Goldman Sachs - One Of The Best Financial Stocks In 2009
By Steve Murray on February 13, 2009 | More Posts By Steve Murray | Author's Website
Although the financials sector plummeted over 57% during 2008, there are many opportunities to invest in good companies with solid balance sheets at discounted prices. I believe that Goldman Sachs (GS) will be one of the stocks to hit it big in 2009.
Goldman Sachs (GS)
Goldman Sachs continued its “best of breed” stance on many of the league tables during the year. Unlike many of their competitors, Goldman’s management has survived and has been proactive with the volatility of the equity markets and taming investor’s concerns.
In September, Goldman converted from an investment bank to a bank holding company which allows them to tap the Fed for funds. In October, Goldman also benefited from $10 billion of debt guarantees from the U.S. government. Goldman is now in a unique position to solidify their position in many divisions as the market leader. Although Goldman reported their first quarterly loss as a publicly traded company last quarter, they were still able to churn out a $2.3 billion profit for the year, while many of their competitors reported steep losses. The write-downs from the last quarter were driven primarily by asset declines in a variety of markets, but their core franchises (corporate advisory/investment banking, sales & trading, and high net worth wealth management) did surprisingly well.
Goldman’s tax rate dropped to 1% on the $2.3 billion profit for the year. According to a company statement, the tax rate decline comes from more tax credits as a percentage of earnings and because of “changes in geographic earnings mix.” During the year, Goldman and many other banks shifted income to countries with lower taxes.
Looking forward, Goldman will be able to take advantage of current market dislocations and also return to profitability quicker than their competitors. Although their asset management division did relatively well during the 4th quarter, Goldman is likely to shrink their hedge fund. Goldman’s management has done a terrific job in reducing the firm’s non-performing assets and leverage ratio. Their leverage ratio is now at 14x from 24x. They have also reduced their assets 18% last quarter to $885 billion. This rapid reduction in risk has strengthened Goldman’s balance sheet and calmed short-sellers.

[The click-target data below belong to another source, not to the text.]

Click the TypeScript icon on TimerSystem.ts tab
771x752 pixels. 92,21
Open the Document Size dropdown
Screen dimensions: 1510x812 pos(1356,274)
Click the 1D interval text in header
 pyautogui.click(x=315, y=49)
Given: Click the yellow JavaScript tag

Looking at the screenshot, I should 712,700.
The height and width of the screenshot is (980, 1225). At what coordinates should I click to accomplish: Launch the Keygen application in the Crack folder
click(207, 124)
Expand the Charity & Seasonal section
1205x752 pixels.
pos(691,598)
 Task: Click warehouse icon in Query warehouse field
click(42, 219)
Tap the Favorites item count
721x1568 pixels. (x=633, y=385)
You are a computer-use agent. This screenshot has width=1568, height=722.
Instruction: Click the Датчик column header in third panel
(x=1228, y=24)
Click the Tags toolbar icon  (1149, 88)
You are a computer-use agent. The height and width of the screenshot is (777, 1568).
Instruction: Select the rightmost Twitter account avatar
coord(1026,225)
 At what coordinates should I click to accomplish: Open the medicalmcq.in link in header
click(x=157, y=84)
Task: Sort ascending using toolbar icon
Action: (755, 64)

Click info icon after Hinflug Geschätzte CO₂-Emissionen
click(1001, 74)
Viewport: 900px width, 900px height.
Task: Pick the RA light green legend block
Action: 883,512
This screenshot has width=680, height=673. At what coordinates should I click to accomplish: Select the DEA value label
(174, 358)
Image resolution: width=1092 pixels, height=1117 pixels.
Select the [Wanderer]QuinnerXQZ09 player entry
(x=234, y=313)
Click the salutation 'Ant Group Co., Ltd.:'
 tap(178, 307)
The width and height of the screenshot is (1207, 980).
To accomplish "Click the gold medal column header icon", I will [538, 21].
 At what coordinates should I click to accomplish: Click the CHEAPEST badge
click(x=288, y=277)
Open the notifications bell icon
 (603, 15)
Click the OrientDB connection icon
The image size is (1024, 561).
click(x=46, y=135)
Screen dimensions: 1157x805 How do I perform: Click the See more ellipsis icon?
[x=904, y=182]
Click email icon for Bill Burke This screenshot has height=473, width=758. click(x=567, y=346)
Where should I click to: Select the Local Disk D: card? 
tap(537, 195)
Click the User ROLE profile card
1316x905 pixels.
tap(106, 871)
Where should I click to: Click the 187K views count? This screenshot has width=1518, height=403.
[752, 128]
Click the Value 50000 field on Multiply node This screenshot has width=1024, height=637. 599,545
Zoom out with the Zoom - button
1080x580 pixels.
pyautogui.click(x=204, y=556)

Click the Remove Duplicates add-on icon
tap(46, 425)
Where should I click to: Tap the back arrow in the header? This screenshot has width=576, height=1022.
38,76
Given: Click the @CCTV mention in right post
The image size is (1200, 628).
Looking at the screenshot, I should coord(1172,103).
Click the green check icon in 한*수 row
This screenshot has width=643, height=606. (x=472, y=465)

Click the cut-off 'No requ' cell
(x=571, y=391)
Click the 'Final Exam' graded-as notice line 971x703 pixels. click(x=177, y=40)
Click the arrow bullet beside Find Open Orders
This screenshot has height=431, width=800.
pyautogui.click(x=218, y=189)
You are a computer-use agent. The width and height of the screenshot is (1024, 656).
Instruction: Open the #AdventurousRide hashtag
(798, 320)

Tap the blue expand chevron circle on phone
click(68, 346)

For 2009, expect Goldman’s FICC business to explode this year as the volatility and asset devaluations ease. In 2007, the division earned record net revenues of $16.1 billion in 2007. Last year, the rough market environment brought their net revenues down to $3.7 billion.
Over the next year, expect the division to perform strongly with net revenues between $8-9 billion. The principal investments group, which caused about $3.6 billion of the firm’s losses, should yield a positive return as Goldman reduces their risk in poor-performing assets. With the backing of the U.S. government and the help from the Fed, Goldman has access to cheap capital which will propel their business when the market finally turns.
Disclosure: The mutual fund the author is associated with is long GS.